— Start of PASSAGE GIVEN —

The Portfolio Committee on Public Works and Infrastructure have deliberated on the submissions made during public hearings, the views of state and parliamentary legal advisors have been sought and canvassed and the committee has gone through the Bill clause by clause.

Advocate Geoff Budlender (SC), who previously provided legal opinion on certain aspects of the Bill, has been requested to also respond to concerns raised by members of the committee during the clause-by-clause deliberations. Clauses raised during deliberations and proposals for amendment

The following definitions and clauses of concern were dealt with in the memorandum by Advocate Budlender and discussed in the portfolio committee meeting held on 19 April 2022:

• A concern was raised as to whether section 25(2)(b) of the Constitution means that an expropriating authority may decide the amount of compensation. The memorandum states that a court may set the amount and timing and manner of payment by deciding orapproving it. Approval necessarily implies that the court is presented with a proposal, that it finds compatible with justice and equity. To decide means something different. Section 25(2)(b) of the Constitution can only mean that only a court may decide the amount of compensation and the timing and manner of its payment if those affected do not agree on those matters with an expropriating authority.

• Definition of “court”: There were questions regarding the proposed Land Court and also the jurisdiction of the magistrate's court. The recommendation was that the definition be amended to read “the High Court and a court of similar status’ to include the Land Court, once that gets enacted. It was clarified that a magistrate’s court would only have jurisdiction if the amount of money in dispute falls within the monetary jurisdiction of that court.

— End of PASSAGE GIVEN —
— Start of LISTING —

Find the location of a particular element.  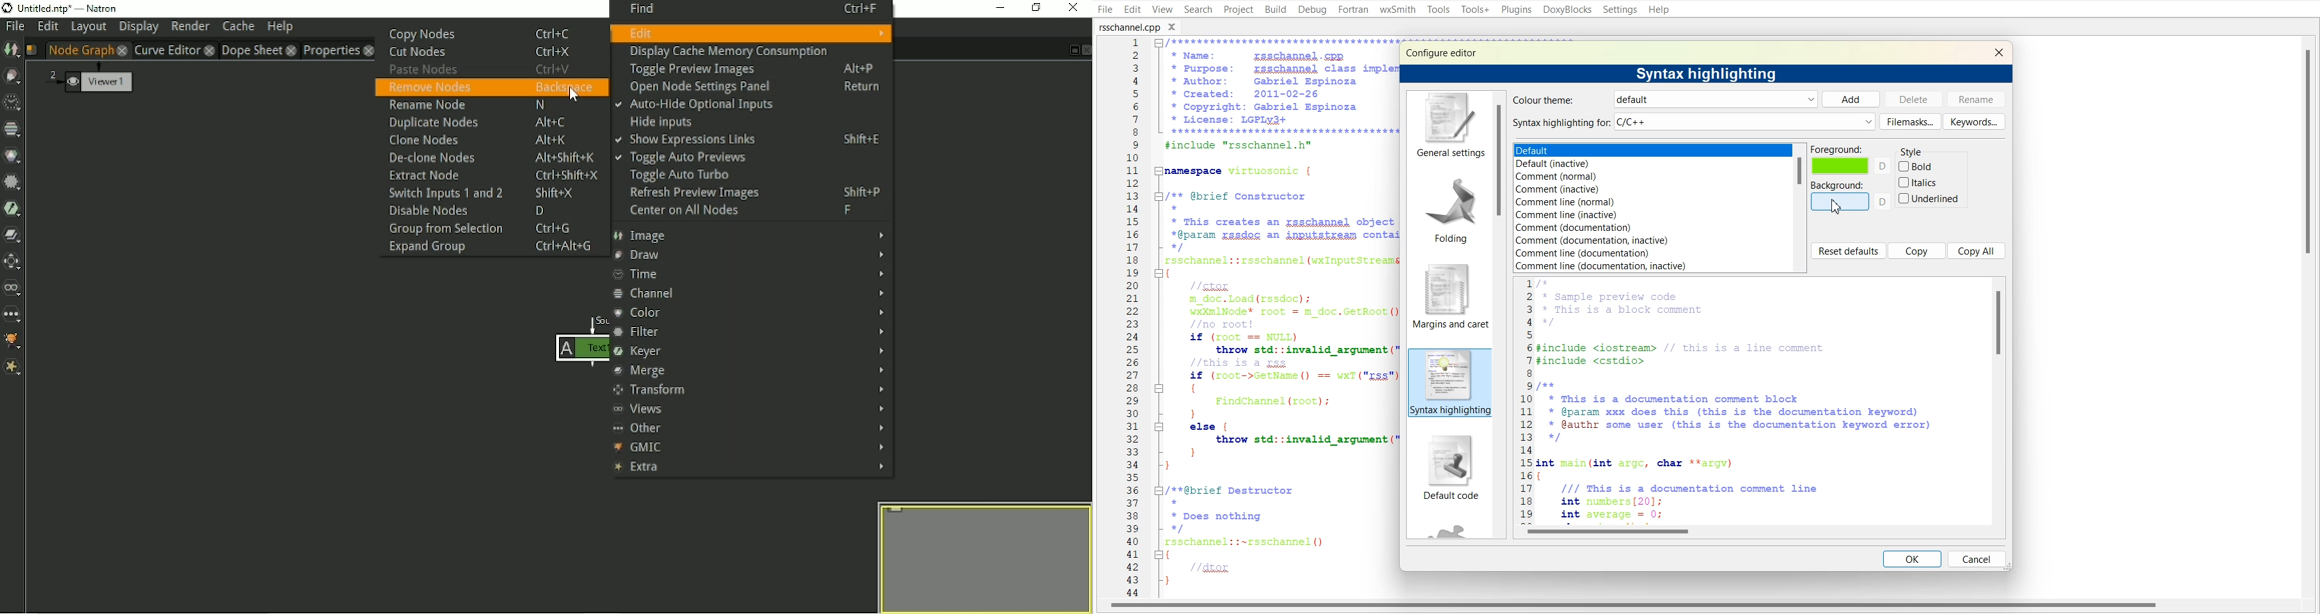

Reset defaults is located at coordinates (1848, 251).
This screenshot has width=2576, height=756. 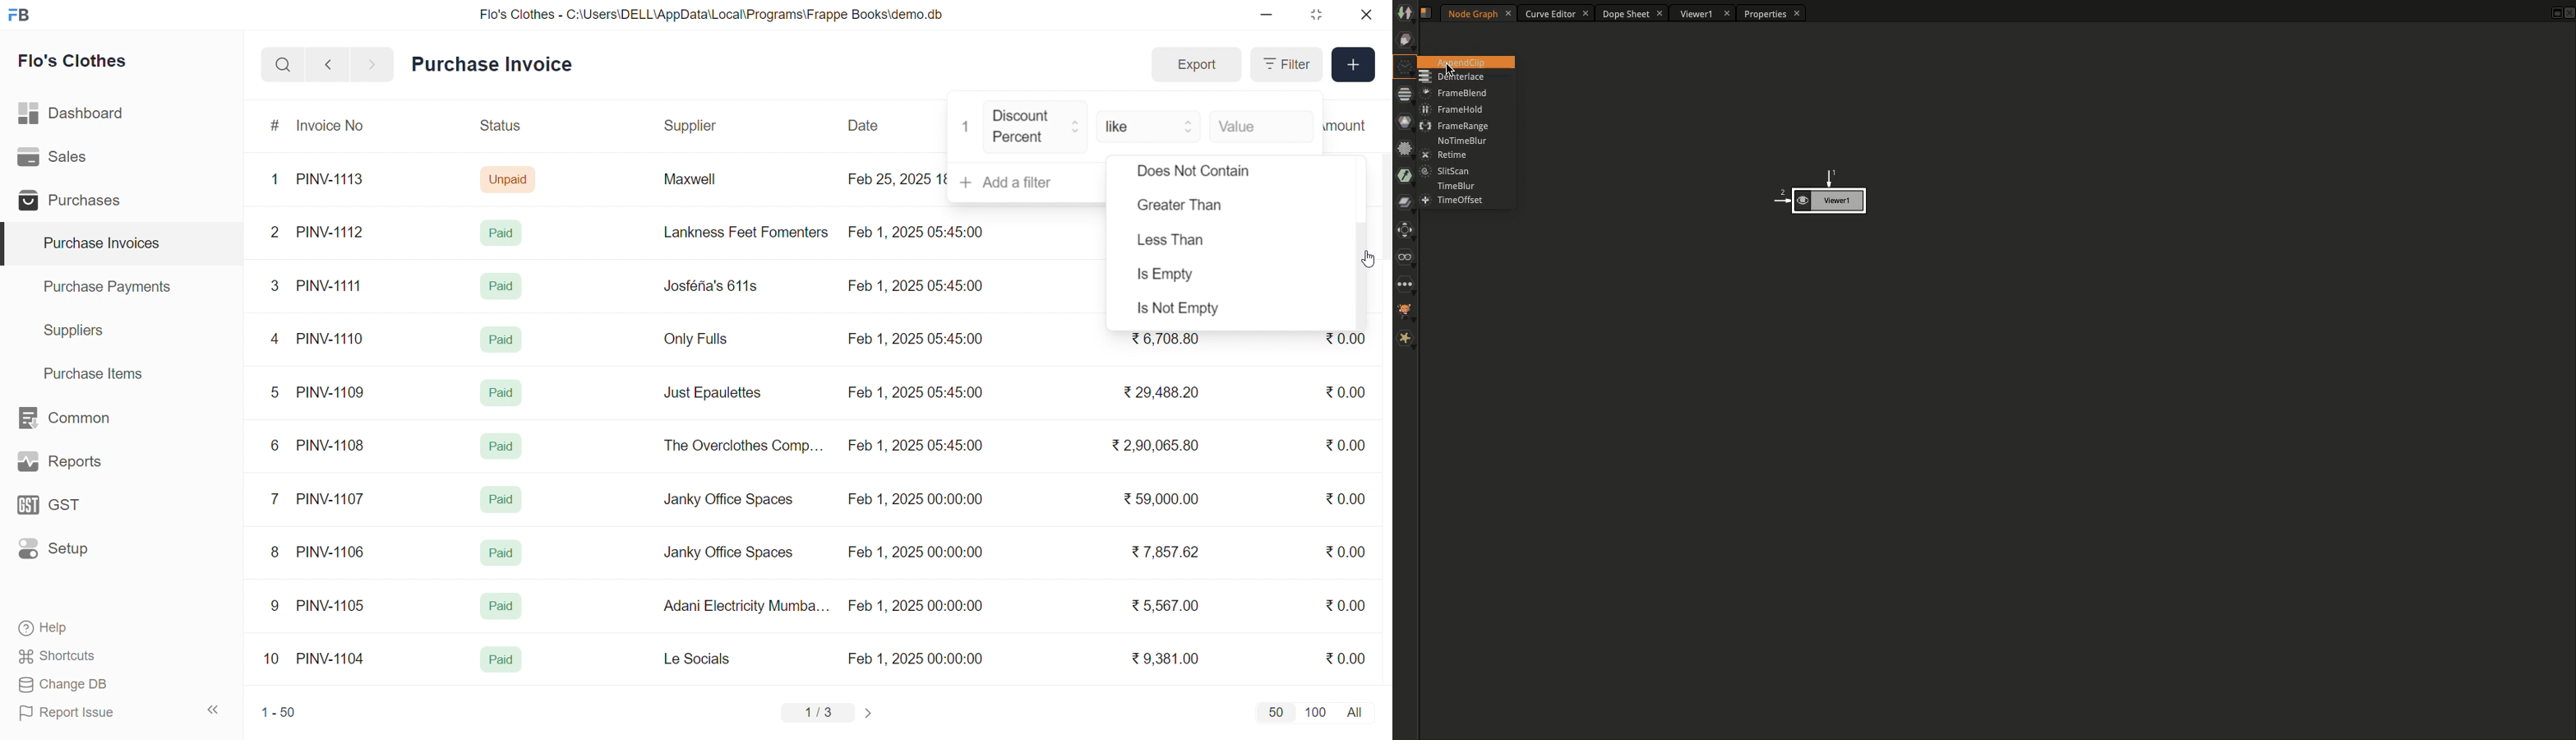 I want to click on 50, so click(x=1275, y=712).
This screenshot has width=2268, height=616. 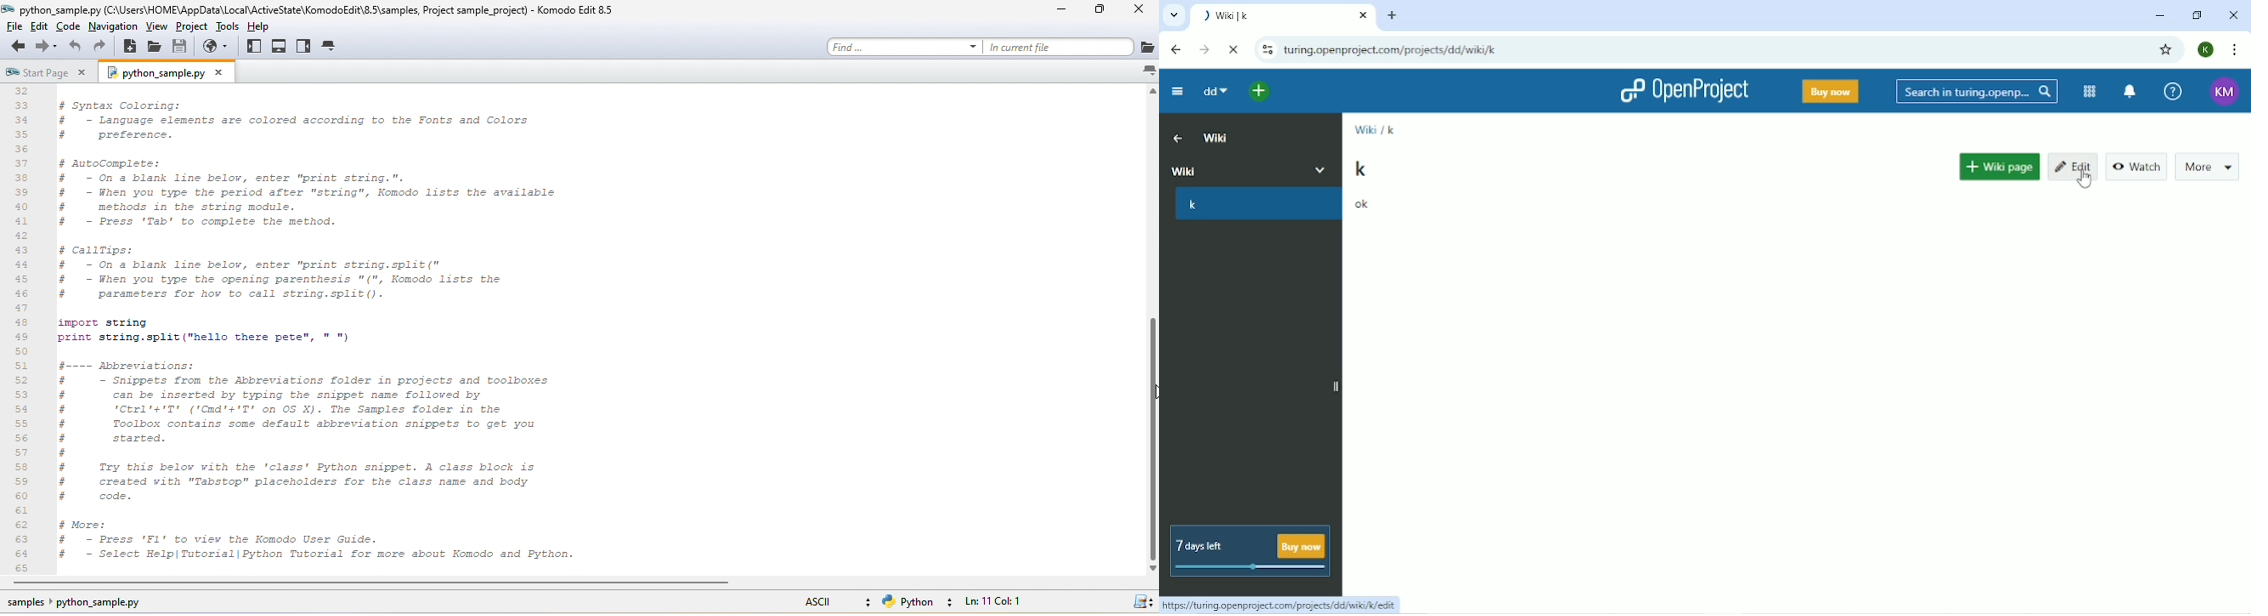 What do you see at coordinates (385, 585) in the screenshot?
I see `horizontal scroll bar` at bounding box center [385, 585].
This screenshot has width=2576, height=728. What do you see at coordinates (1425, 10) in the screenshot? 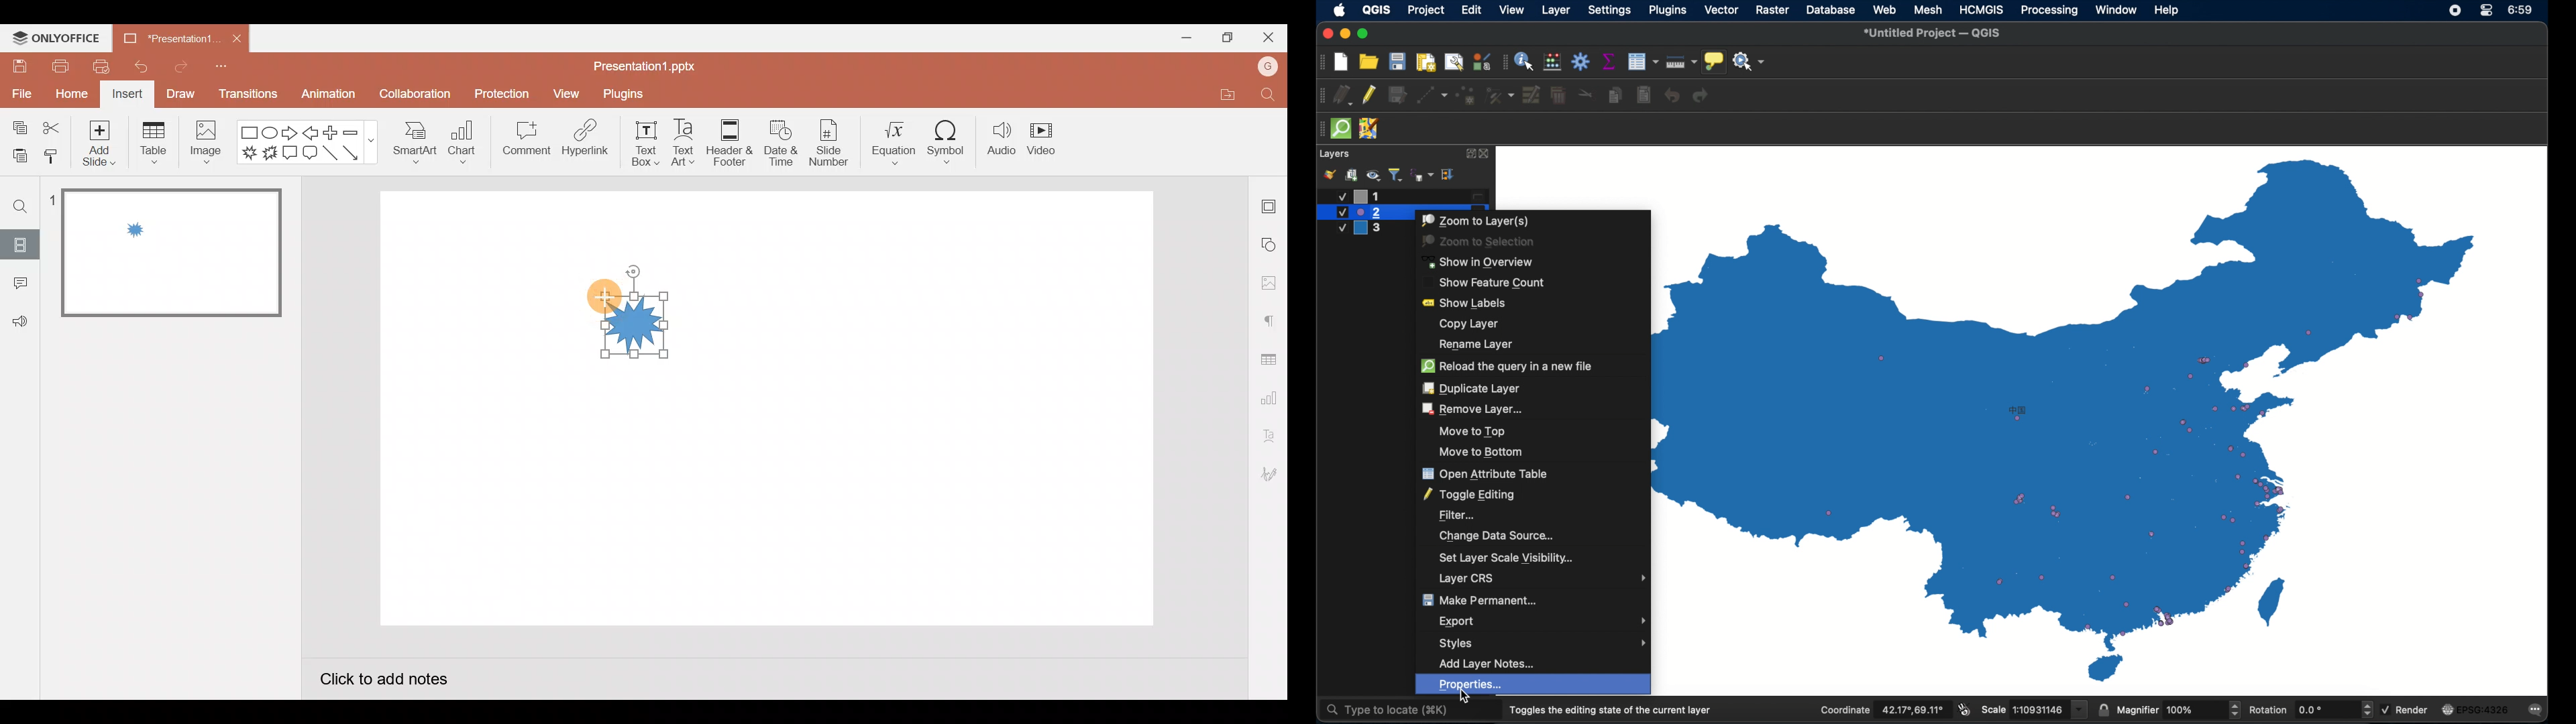
I see `project` at bounding box center [1425, 10].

— End of LISTING —

Reproduce verbatim the part of the Portfolio Committee passage between "The following definitions" and "an expropriating authority.", inclusive. The rows are separate material and have no connection to the Portfolio Committee passage.

* ANSWER TO THE TASK *
The following definitions and clauses of concern were dealt with in the memorandum by Advocate Budlender and discussed in the portfolio committee meeting held on 19 April 2022:

• A concern was raised as to whether section 25(2)(b) of the Constitution means that an expropriating authority may decide the amount of compensation. The memorandum states that a court may set the amount and timing and manner of payment by deciding orapproving it. Approval necessarily implies that the court is presented with a proposal, that it finds compatible with justice and equity. To decide means something different. Section 25(2)(b) of the Constitution can only mean that only a court may decide the amount of compensation and the timing and manner of its payment if those affected do not agree on those matters with an expropriating authority.